• **EXERCISE REQUIREMENTS**
Locate each line in the records below that contains the word "perform", and copy every such line in full.

Records from a data source
....................
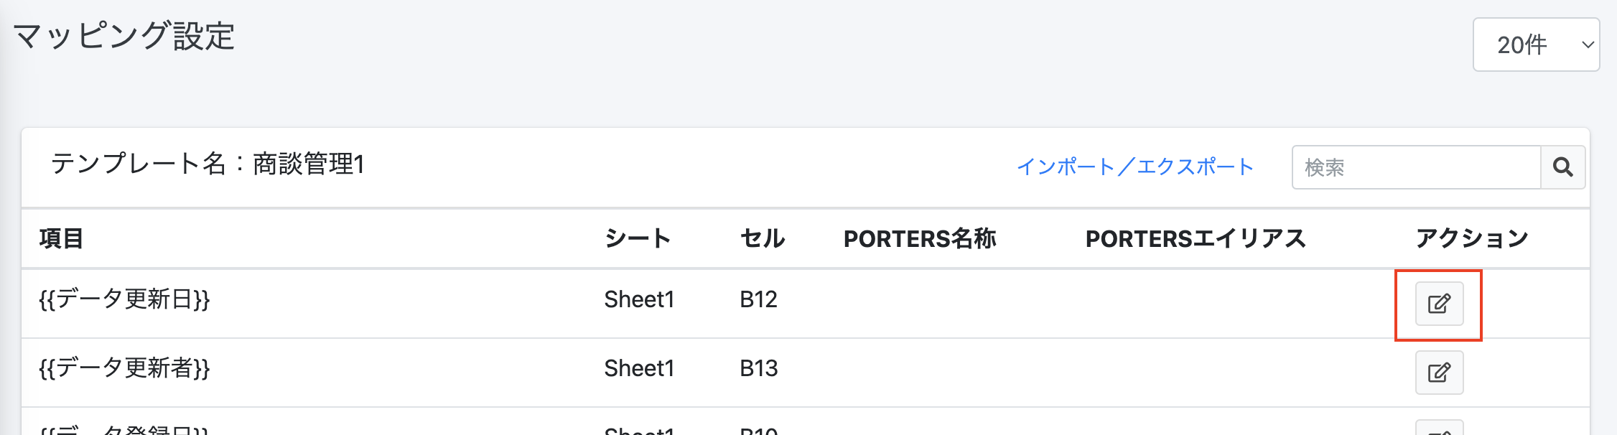Click the PORTERS名称 column header

(919, 238)
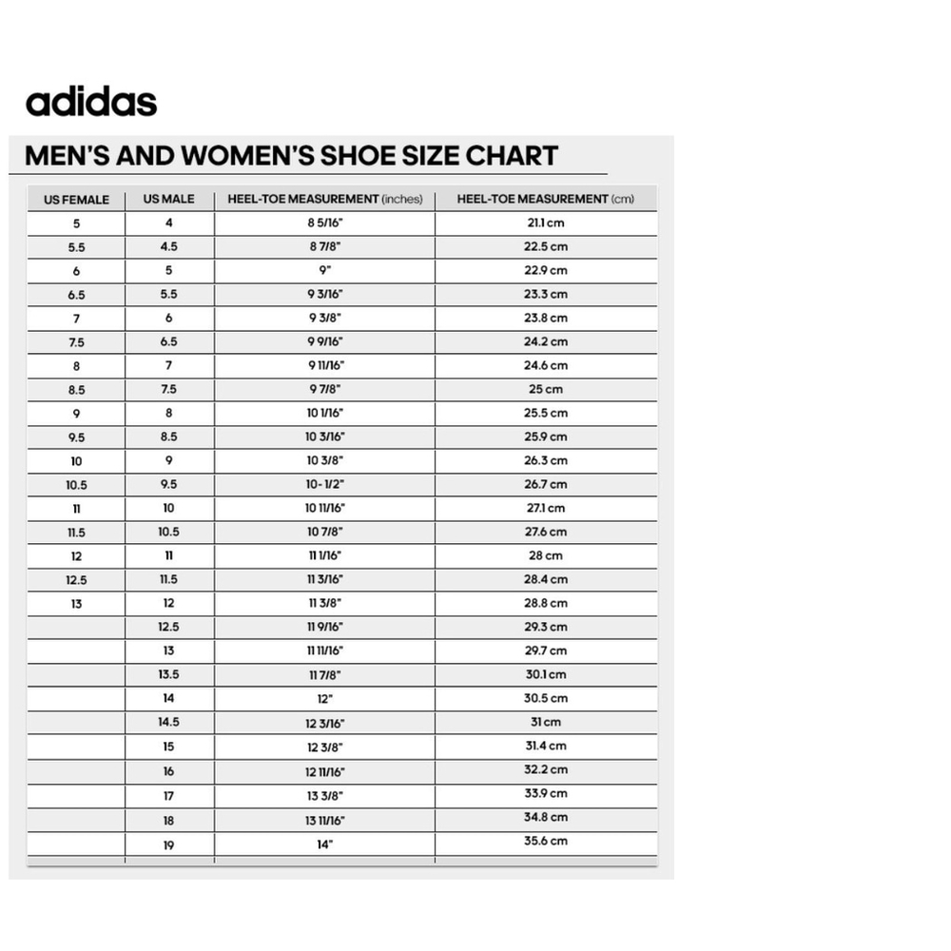Select US female size 13 cell
Viewport: 951px width, 951px height.
pyautogui.click(x=76, y=604)
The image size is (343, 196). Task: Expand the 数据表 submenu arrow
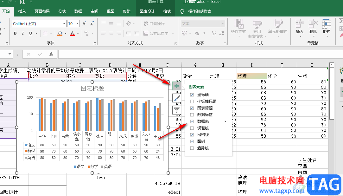(225, 121)
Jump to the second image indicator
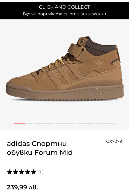The width and height of the screenshot is (129, 193). 44,123
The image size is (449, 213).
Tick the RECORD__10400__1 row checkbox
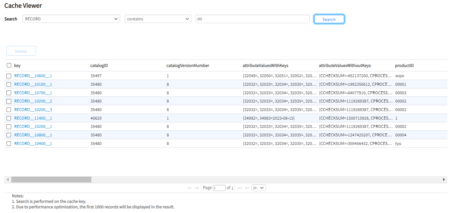pos(9,144)
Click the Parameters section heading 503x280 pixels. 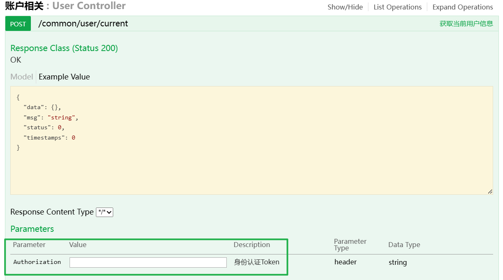pyautogui.click(x=32, y=229)
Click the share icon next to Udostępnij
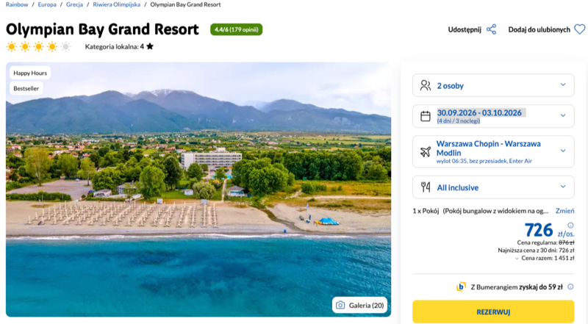 [491, 29]

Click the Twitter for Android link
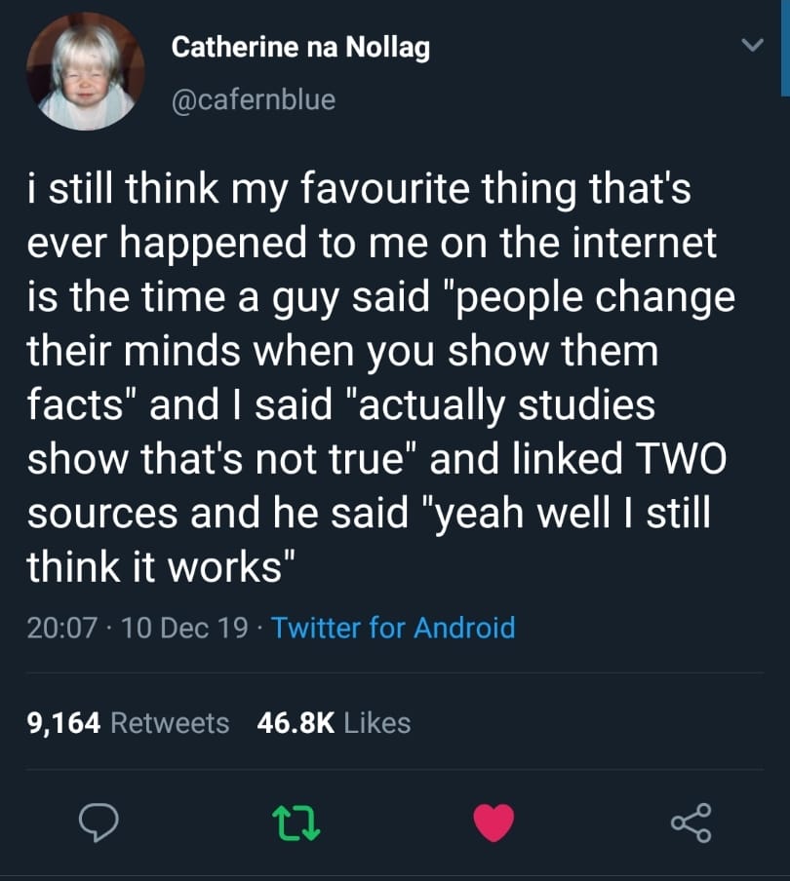[x=393, y=627]
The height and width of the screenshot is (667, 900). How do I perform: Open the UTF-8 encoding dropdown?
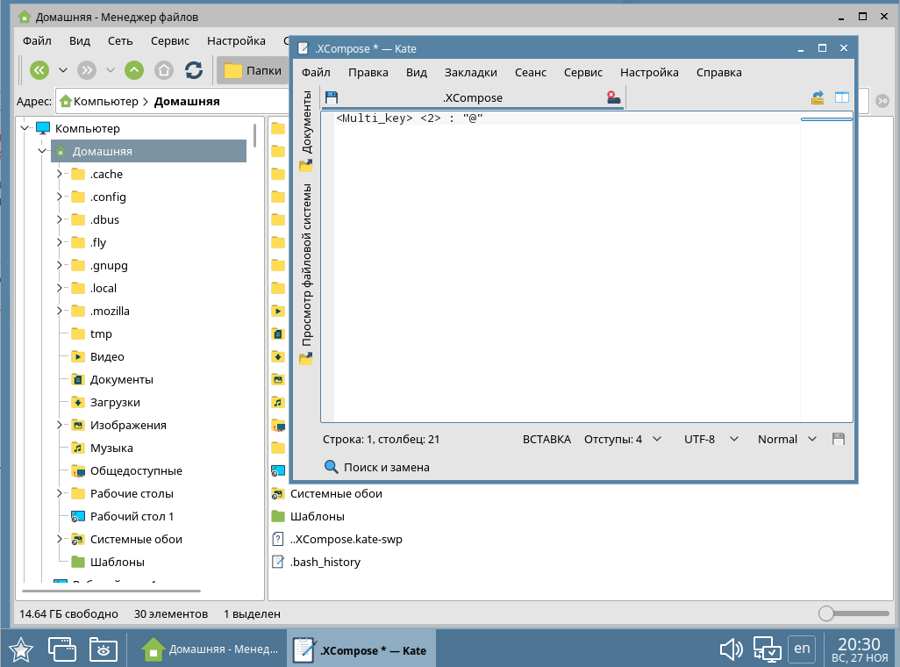tap(711, 439)
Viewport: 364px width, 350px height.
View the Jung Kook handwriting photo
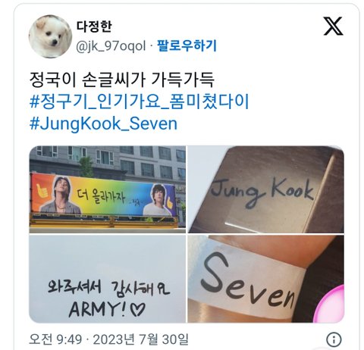pos(266,189)
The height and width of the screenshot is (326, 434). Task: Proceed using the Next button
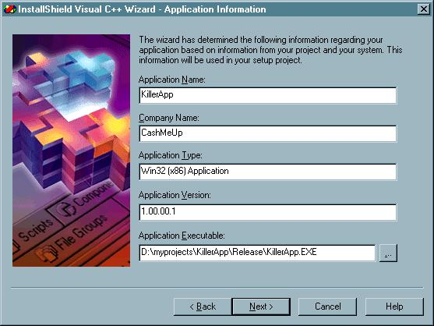click(x=261, y=307)
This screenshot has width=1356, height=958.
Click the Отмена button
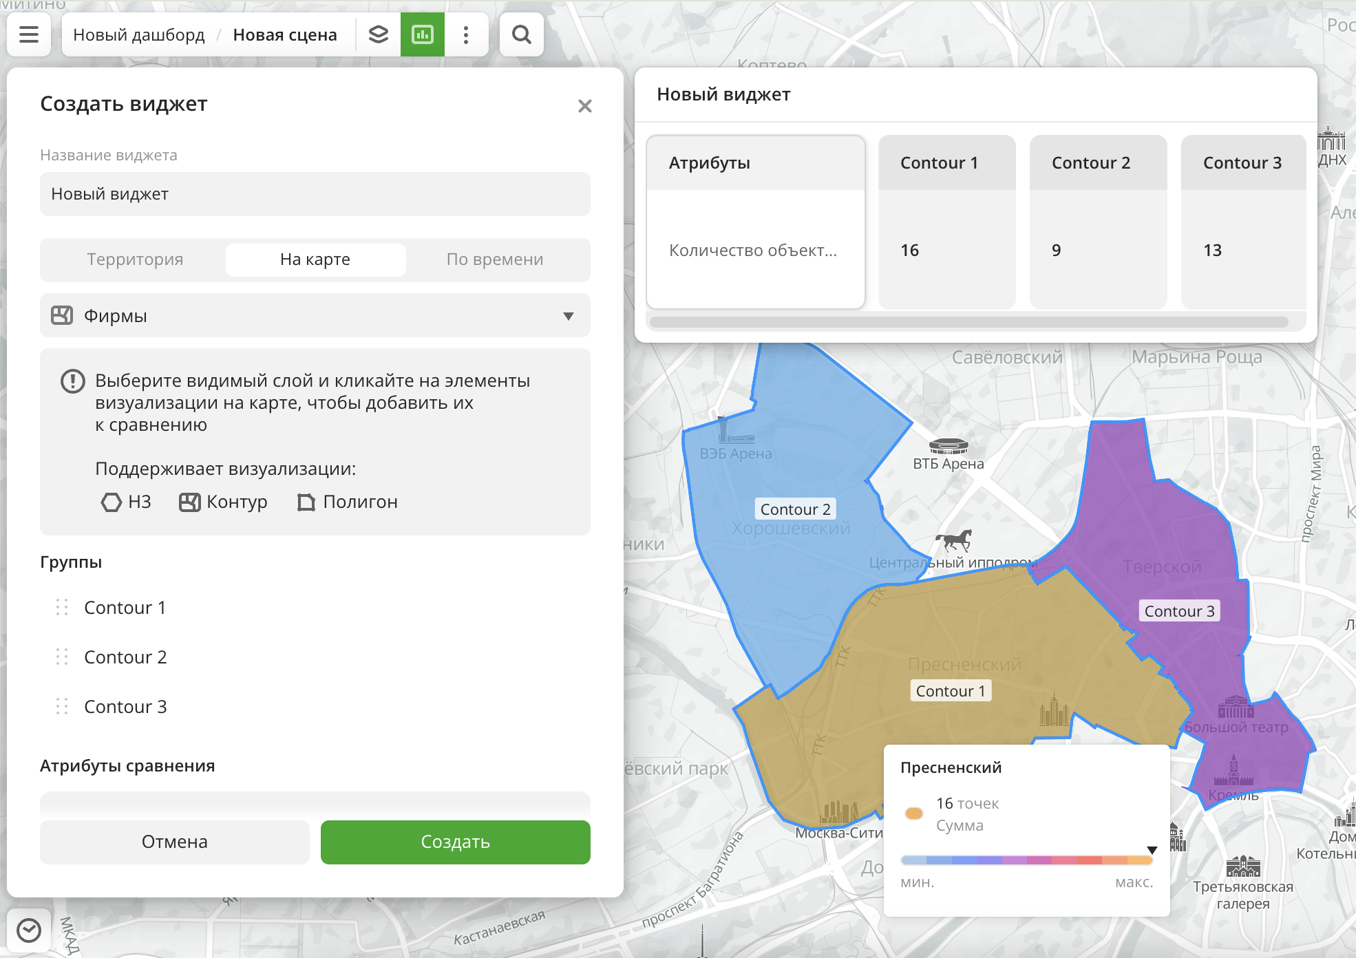pos(175,842)

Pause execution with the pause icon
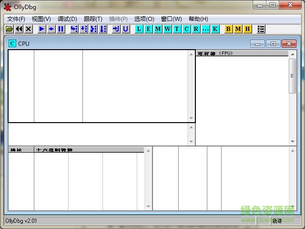coord(61,29)
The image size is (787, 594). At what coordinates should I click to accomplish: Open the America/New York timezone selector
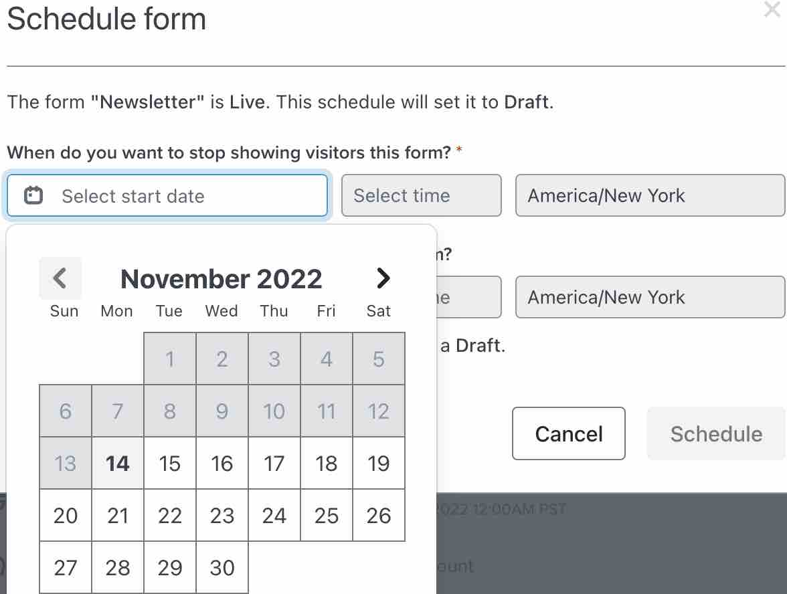click(650, 195)
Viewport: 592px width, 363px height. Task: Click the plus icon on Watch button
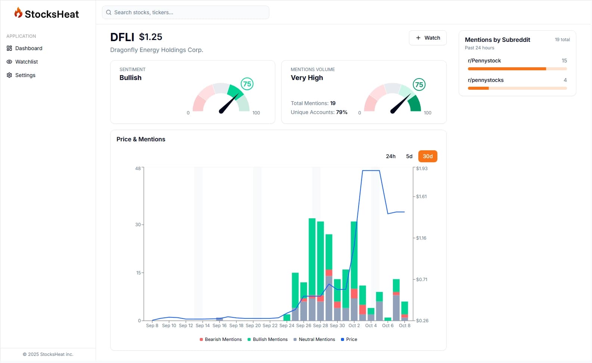(418, 38)
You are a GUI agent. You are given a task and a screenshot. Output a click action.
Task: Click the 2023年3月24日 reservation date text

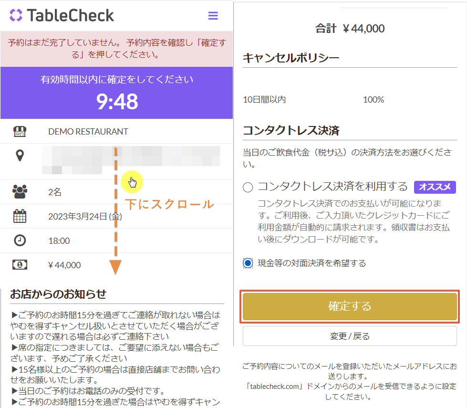85,217
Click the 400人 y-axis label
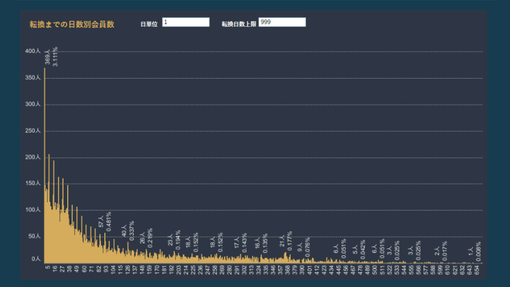Image resolution: width=510 pixels, height=287 pixels. coord(33,52)
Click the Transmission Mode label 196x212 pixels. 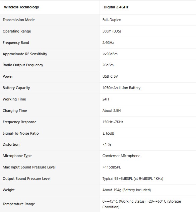tap(19, 20)
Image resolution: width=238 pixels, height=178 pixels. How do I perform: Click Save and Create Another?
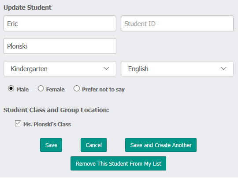pos(161,145)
....................
• **WRITTEN RESPONSE**
The height and width of the screenshot is (667, 900). How do I perform: Open the UTF-8 encoding dropdown?
Image resolution: width=238 pixels, height=178 pixels. How do I perform: Click Save and Create Another?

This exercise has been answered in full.